Panel Paper: Can School Choice Mitigate School Socioeconomic Segregation? Evidence from a Policy Change in Chile

Friday, November 8, 2019
Plaza Building: Concourse Level, Governor's Square 11 (Sheraton Denver Downtown)

*Names in bold indicate Presenter

Francisco Lagos, University of Maryland


School socioeconomic segregation poses significant challenges for students’ short- and long-term success. Integrating and diversifying schools with regard to students’ socioeconomic status is an important policy endeavor, but can be an uphill battle due to several barriers including residential segregation, inequitable distribution of choice options, information asymmetries, and others. In this study, I examine determinants of school segregation in the Chilean context, where non-random admission procedures (for example, “cream skimming” by ability) and tuition fees at public and private-subsidized schools are thought to be particularly problematic. I estimate the causal effect of eliminating these two barriers on school socioeconomic segregation by leveraging a recent policy shock in Chile that aims at terminating with both in the short term.

The Chilean education market is characterized by the decentralization of public schools (municipal schools, representing 37% of the total enrollment), the availability of public funding to private schools (private subsidized schools, representing 55% of the total enrollment), a nationwide voucher and school choice system that includes both municipal and private subsidized schools, and a small proportion of private non-subsidized schools. Empirical studies have shown that the education system exhibits moderate to high level of school socioeconomic segregation. In order to reduce socioeconomic segregation, in 2015 the Chilean Congress passed the Inclusion Law. This law introduces two interventions at the school level: (i) it prohibits all schools receiving public funds to charge tuition to families, defining a process to make all subsidized schools free in the next few years (free treatment); and, (ii) it prohibits non-random admission by schools, introducing a centralized lottery-based deferred admission system (open admission treatment).
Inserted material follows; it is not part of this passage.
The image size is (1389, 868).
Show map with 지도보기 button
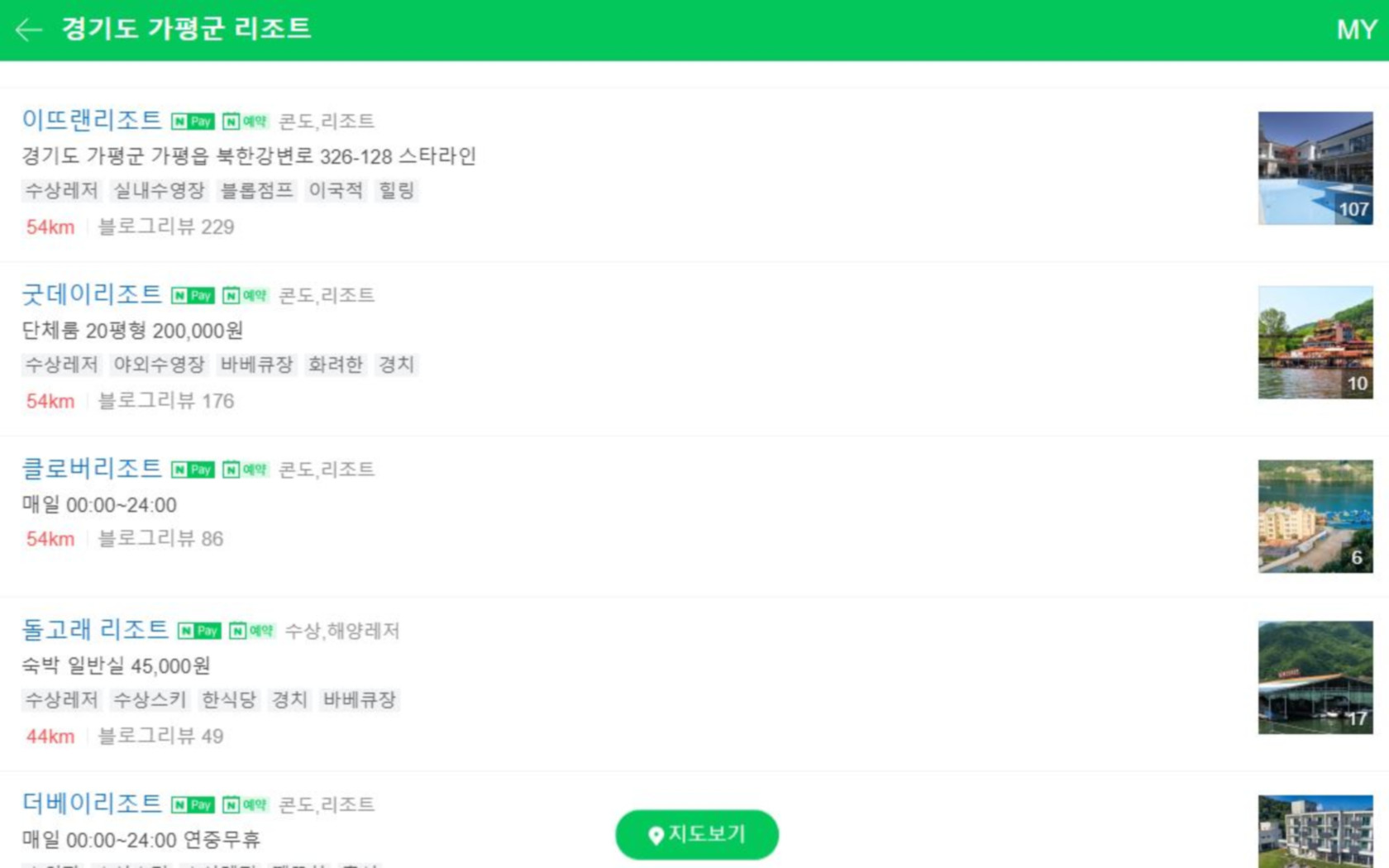(x=697, y=834)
Taking advantage of the implementation process of the policy, which results in schools being affected by none, one, or two of these treatments in the first years of the introduction of the policy, I estimate a staggered difference-in-difference model to assess whether school socioeconomic segregation changes as a result of this policy shock. To determine socioeconomic status, I rely on a dichotomic student variable (vulnerable/non-vulnerable status), which is constructed by the government for administrative purposes. I measure school socioeconomic segregation by creating an index that estimates the absolute difference between the school proportion of vulnerable/non-vulnerable students and the district’s proportion.

Results for the first two years of implementation show that between-school socioeconomic segregation decreases by approximately six percentage points in schools eligible for the free treatment. When considering only entry grades (in the case of Chile, PK, K, 1st, and 7th grade), I observe reductions in between-school socioeconomic segregation in schools where only the free treatment, only the open admission treatment, and both treatments were implemented. These results are consistent across different specifications, including controlling for school and district characteristics, and year and district fixed effects. Ongoing and future work will examine heterogeneous effects of the policy (by levels of residential segregation, intra-district competition, and within-district quality dispersion across schools), as well as intra- and inter-district school socioeconomic segregation.